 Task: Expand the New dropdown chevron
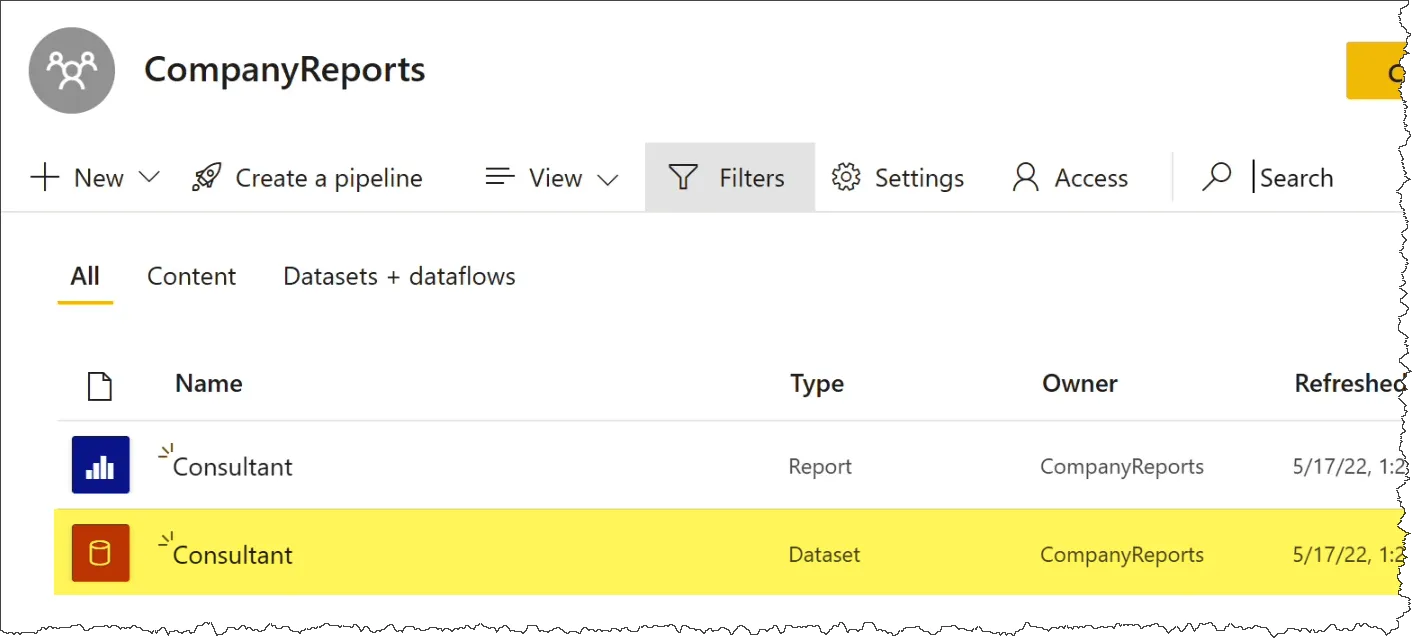[149, 178]
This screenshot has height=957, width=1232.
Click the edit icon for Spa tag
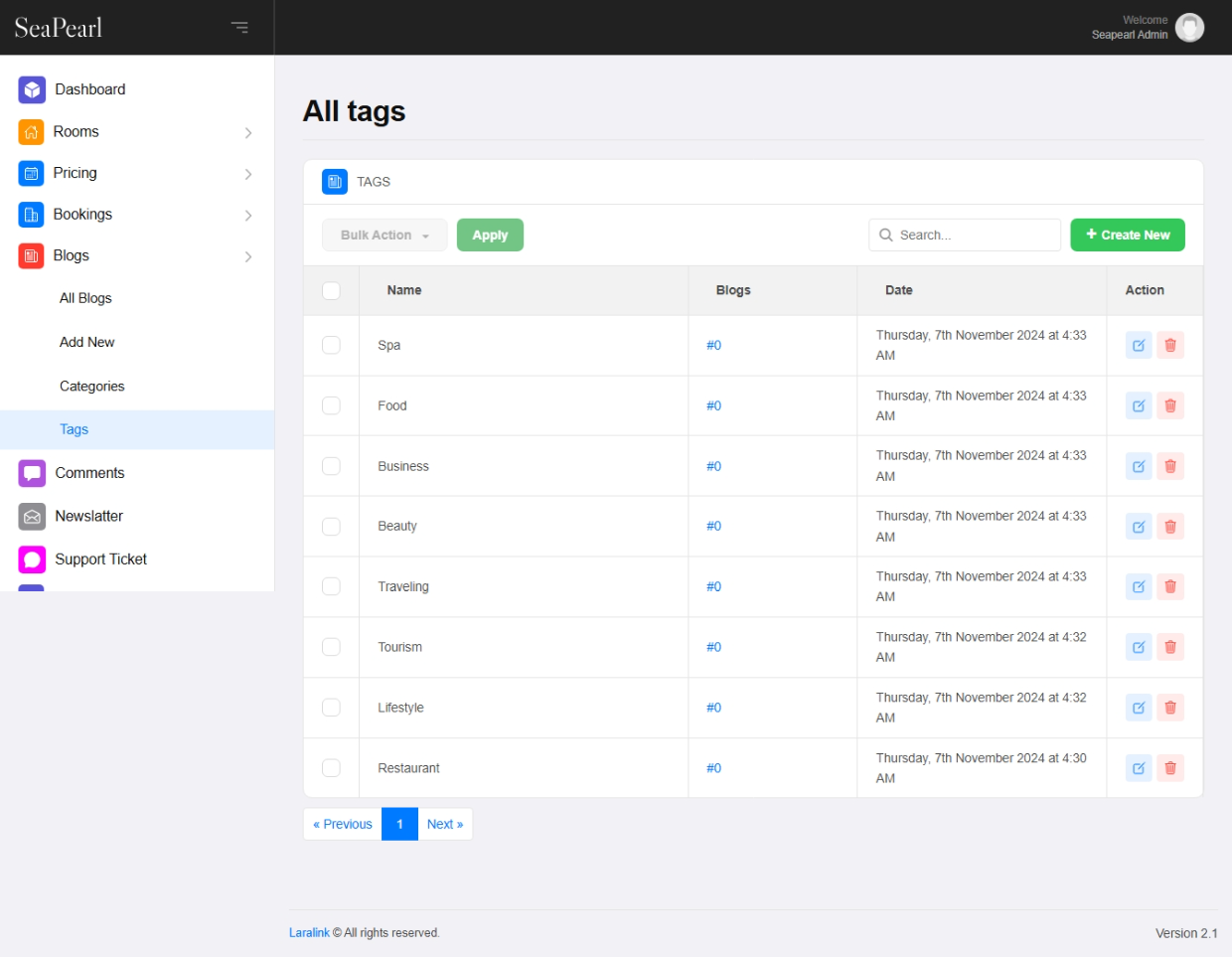pyautogui.click(x=1139, y=345)

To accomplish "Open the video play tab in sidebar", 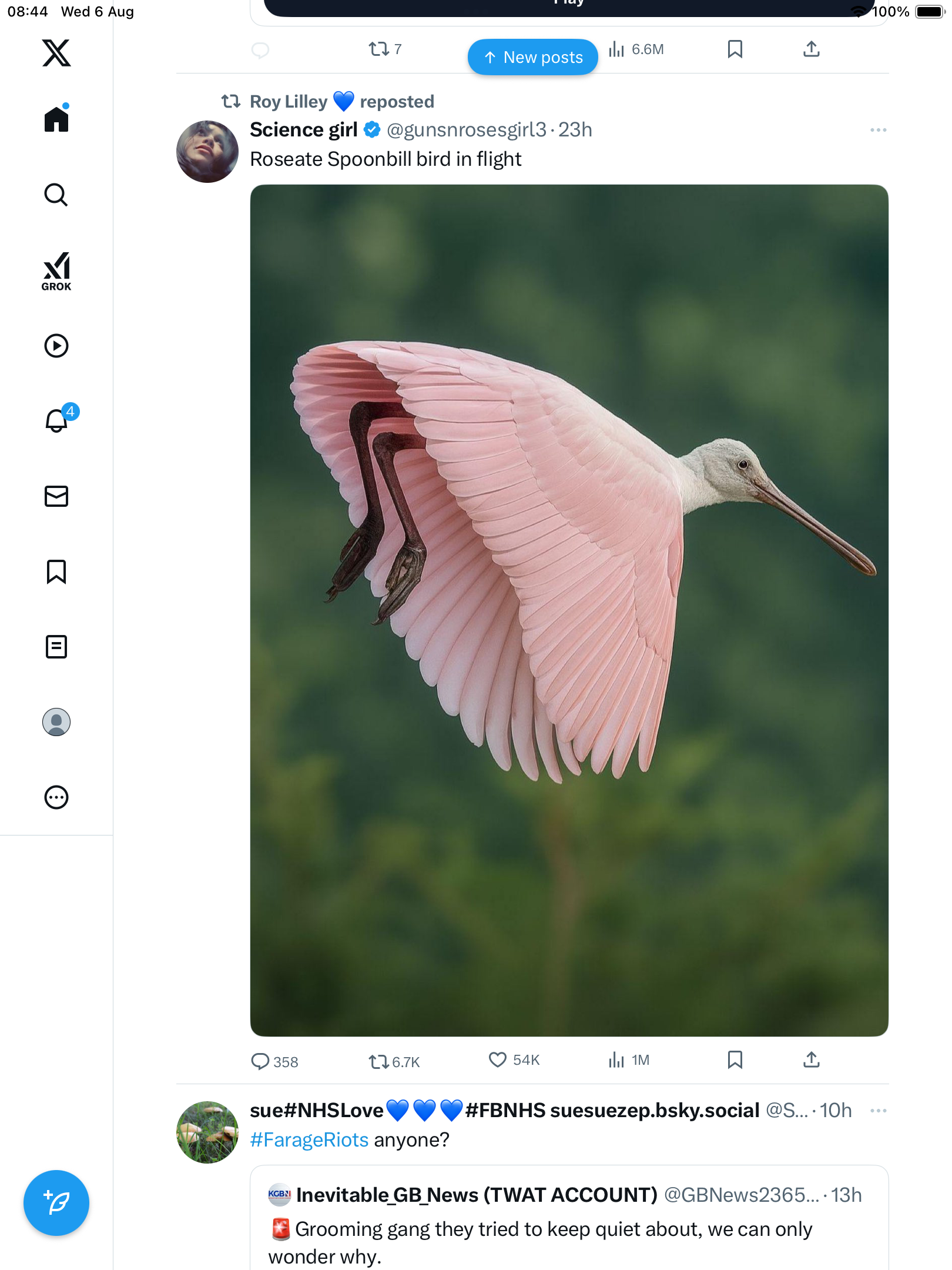I will (x=56, y=346).
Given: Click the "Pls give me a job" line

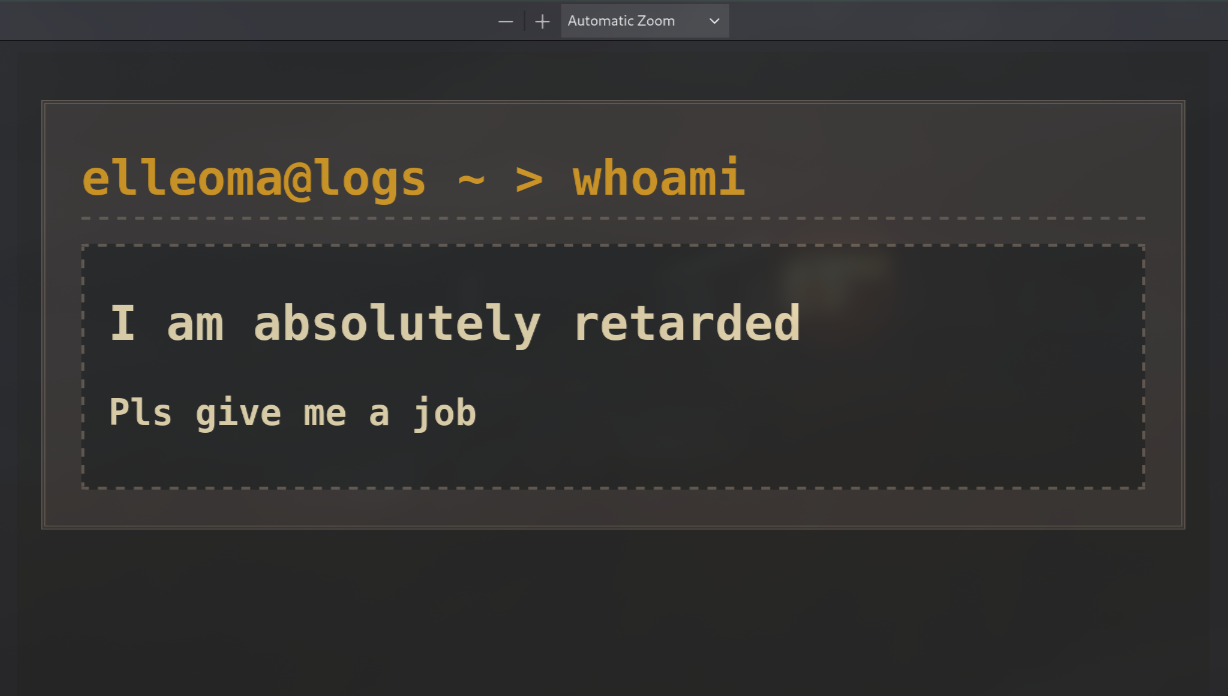Looking at the screenshot, I should (292, 412).
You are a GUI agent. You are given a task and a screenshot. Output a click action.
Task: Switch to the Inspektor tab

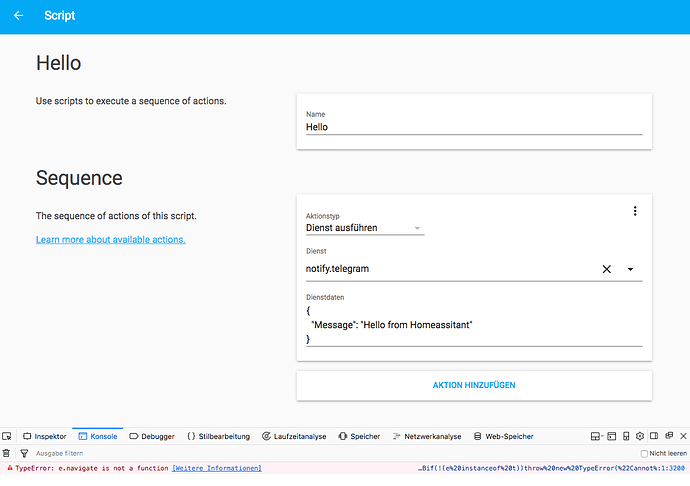point(44,437)
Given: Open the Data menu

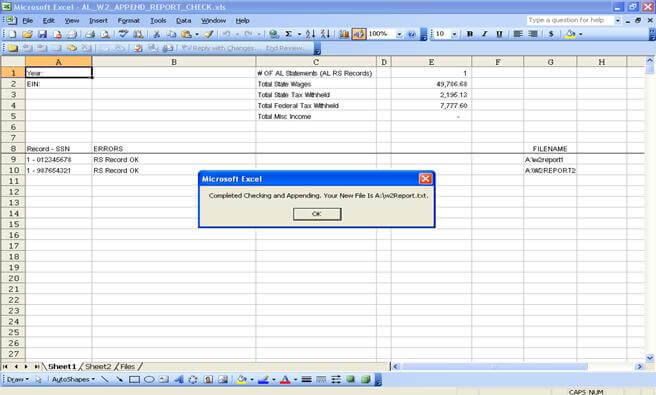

****************************************

→ YOUR OBJECTIVE
In the data, the line that contains "Task: Switch to the Inspektor tab" begins the part to write out; restate it and each line after it word for word through the end, with no pictures.

→ RESULT
Task: Switch to the Inspektor tab

point(44,437)
Given: Open the Data menu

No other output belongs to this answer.